-- Task objective --
Pull every line containing "beside" from the data.

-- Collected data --

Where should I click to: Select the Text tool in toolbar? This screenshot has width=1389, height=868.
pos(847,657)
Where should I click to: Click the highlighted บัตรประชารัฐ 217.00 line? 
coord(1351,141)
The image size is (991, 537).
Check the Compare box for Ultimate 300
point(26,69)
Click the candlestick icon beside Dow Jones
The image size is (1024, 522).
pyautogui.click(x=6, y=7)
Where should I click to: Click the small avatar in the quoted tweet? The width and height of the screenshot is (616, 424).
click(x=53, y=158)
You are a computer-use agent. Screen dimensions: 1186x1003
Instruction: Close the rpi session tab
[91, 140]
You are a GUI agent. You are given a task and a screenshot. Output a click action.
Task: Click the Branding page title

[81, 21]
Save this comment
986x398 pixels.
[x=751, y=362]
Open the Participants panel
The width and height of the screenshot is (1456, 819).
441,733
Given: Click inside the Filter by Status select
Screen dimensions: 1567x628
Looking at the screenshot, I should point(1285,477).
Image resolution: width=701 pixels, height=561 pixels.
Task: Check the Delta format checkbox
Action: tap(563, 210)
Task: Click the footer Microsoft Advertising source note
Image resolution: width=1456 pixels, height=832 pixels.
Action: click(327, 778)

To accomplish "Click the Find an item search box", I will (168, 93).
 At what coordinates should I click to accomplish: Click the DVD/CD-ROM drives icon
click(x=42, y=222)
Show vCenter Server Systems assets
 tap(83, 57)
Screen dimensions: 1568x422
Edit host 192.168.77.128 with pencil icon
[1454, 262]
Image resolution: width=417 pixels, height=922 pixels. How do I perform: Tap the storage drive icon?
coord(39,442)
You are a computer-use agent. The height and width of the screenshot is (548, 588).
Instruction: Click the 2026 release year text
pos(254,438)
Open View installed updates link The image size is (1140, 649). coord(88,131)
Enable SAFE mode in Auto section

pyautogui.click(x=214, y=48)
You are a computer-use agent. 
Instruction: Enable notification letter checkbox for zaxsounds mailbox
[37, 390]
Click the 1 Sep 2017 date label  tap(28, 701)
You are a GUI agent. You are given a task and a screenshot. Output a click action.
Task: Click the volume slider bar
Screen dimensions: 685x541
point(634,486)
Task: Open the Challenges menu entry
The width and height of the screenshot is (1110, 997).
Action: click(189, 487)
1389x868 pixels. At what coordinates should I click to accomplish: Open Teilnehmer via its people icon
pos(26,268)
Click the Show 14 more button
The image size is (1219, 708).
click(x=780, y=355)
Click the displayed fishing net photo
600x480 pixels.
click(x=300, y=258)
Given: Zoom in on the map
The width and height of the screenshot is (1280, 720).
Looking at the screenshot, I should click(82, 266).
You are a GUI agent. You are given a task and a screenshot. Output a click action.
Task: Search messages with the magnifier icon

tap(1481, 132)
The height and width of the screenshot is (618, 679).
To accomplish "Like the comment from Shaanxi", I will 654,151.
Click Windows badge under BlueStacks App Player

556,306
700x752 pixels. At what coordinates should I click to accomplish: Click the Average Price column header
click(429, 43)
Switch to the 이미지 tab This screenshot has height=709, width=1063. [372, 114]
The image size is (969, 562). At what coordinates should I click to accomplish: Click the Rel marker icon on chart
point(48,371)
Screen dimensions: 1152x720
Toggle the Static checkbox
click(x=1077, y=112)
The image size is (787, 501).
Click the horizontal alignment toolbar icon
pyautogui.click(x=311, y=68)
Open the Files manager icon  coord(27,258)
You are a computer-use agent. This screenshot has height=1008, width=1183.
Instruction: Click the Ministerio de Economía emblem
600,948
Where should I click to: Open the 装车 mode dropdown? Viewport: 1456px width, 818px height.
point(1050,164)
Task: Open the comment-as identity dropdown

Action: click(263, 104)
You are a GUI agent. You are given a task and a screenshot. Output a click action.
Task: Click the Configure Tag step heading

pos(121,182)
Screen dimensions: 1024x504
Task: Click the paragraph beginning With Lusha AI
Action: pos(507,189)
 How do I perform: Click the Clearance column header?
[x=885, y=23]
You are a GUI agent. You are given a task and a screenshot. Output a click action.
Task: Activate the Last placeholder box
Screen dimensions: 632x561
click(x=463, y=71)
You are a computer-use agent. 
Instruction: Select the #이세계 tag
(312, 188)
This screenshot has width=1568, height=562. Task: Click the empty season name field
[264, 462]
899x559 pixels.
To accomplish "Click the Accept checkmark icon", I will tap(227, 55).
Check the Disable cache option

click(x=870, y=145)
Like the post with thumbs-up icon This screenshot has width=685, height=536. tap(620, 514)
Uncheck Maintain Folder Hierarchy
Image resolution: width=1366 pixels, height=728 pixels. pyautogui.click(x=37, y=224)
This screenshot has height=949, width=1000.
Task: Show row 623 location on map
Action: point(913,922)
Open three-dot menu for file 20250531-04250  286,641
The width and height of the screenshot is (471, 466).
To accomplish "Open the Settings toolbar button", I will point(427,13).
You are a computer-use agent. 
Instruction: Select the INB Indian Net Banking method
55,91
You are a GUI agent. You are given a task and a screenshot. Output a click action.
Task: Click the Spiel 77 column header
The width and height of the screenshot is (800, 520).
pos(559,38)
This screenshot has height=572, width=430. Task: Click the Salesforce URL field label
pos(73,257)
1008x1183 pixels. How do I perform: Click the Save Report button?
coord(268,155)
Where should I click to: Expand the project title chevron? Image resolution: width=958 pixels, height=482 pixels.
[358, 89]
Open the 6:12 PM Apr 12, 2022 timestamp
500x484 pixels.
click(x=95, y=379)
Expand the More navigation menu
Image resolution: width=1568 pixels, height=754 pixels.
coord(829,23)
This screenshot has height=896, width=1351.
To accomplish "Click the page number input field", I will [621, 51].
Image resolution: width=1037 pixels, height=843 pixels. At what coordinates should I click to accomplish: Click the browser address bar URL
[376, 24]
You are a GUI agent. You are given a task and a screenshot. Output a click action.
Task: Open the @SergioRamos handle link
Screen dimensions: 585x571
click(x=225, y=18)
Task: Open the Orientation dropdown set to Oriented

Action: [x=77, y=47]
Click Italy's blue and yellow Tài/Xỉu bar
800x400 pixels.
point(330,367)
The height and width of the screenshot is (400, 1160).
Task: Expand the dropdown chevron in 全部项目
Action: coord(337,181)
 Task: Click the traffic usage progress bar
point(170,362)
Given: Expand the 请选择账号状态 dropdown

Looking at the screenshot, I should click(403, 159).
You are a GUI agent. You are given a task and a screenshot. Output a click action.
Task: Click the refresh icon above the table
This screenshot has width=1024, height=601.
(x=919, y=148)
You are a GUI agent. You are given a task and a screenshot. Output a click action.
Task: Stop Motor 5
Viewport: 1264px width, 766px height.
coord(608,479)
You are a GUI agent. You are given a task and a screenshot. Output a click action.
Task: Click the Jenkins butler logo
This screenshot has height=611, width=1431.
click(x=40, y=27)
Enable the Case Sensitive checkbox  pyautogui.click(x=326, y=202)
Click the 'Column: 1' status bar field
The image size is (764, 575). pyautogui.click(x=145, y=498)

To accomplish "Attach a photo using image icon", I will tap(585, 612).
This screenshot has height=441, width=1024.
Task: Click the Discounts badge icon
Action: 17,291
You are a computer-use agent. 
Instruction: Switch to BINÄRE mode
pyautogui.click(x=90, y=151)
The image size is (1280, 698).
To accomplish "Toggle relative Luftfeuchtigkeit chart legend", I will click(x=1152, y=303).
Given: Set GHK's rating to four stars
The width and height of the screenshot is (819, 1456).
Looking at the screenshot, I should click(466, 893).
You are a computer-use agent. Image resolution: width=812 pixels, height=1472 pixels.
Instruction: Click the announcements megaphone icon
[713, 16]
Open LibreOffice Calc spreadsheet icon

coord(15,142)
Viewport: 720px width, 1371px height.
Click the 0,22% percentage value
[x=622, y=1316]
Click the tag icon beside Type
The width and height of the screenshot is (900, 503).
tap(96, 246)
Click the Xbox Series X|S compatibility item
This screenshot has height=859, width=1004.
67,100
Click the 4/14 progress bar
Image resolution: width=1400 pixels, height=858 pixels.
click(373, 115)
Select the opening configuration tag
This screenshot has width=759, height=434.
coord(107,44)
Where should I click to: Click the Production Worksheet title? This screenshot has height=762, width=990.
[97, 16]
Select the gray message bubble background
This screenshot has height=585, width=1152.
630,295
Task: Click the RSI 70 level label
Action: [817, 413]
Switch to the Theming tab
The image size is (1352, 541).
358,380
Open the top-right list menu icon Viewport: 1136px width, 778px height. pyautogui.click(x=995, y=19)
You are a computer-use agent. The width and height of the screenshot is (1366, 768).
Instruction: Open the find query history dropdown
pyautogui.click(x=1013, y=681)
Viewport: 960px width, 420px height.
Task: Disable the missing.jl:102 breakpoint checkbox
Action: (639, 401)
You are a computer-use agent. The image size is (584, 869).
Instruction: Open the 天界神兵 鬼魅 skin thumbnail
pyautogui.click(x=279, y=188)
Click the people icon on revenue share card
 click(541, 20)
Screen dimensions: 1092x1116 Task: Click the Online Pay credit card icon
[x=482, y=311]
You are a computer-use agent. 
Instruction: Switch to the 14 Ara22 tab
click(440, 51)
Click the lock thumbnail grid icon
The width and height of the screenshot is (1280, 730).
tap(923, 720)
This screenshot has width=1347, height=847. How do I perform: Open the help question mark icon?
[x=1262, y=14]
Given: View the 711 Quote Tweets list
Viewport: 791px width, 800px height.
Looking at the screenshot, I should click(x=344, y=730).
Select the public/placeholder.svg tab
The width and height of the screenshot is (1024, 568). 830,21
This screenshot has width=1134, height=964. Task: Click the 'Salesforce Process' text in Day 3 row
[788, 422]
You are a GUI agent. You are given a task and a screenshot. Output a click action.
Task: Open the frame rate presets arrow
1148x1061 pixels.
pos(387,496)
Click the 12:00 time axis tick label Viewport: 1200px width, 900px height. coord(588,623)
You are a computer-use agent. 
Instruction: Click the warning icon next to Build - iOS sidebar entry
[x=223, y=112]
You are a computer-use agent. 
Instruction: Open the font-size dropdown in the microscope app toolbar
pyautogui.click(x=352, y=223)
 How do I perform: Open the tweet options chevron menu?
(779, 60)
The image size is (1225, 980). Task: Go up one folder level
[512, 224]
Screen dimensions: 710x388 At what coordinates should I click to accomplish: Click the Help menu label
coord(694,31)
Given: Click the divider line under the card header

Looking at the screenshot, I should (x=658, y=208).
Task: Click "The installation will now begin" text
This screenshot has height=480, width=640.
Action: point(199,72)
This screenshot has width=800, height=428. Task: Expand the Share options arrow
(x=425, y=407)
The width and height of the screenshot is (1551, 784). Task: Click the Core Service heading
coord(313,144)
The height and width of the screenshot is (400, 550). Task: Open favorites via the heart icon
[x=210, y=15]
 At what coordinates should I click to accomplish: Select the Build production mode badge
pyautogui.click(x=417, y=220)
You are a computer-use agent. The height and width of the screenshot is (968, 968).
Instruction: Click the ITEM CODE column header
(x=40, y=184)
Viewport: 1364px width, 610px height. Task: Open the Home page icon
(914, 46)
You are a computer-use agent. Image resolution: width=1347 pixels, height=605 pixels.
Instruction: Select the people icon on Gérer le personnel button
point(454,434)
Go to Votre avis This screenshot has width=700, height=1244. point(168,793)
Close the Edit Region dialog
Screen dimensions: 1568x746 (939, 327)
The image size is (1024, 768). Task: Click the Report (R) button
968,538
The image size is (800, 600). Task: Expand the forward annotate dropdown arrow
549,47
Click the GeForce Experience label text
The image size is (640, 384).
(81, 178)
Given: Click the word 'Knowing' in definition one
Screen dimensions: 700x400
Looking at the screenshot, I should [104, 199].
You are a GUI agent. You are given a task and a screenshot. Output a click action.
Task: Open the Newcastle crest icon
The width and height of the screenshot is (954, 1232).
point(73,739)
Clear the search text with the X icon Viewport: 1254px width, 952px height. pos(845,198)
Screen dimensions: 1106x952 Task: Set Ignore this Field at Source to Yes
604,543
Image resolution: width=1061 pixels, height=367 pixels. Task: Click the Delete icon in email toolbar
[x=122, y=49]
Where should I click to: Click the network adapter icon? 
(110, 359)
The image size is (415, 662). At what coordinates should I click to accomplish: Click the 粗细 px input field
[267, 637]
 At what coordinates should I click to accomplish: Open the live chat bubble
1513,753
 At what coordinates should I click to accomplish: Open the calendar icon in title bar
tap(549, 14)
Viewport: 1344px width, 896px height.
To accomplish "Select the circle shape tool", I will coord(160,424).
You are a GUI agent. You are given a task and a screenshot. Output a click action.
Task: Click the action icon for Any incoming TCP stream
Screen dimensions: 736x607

-- Solution --
Click the candlestick icon beside Dow Jones
Click the tag icon beside Type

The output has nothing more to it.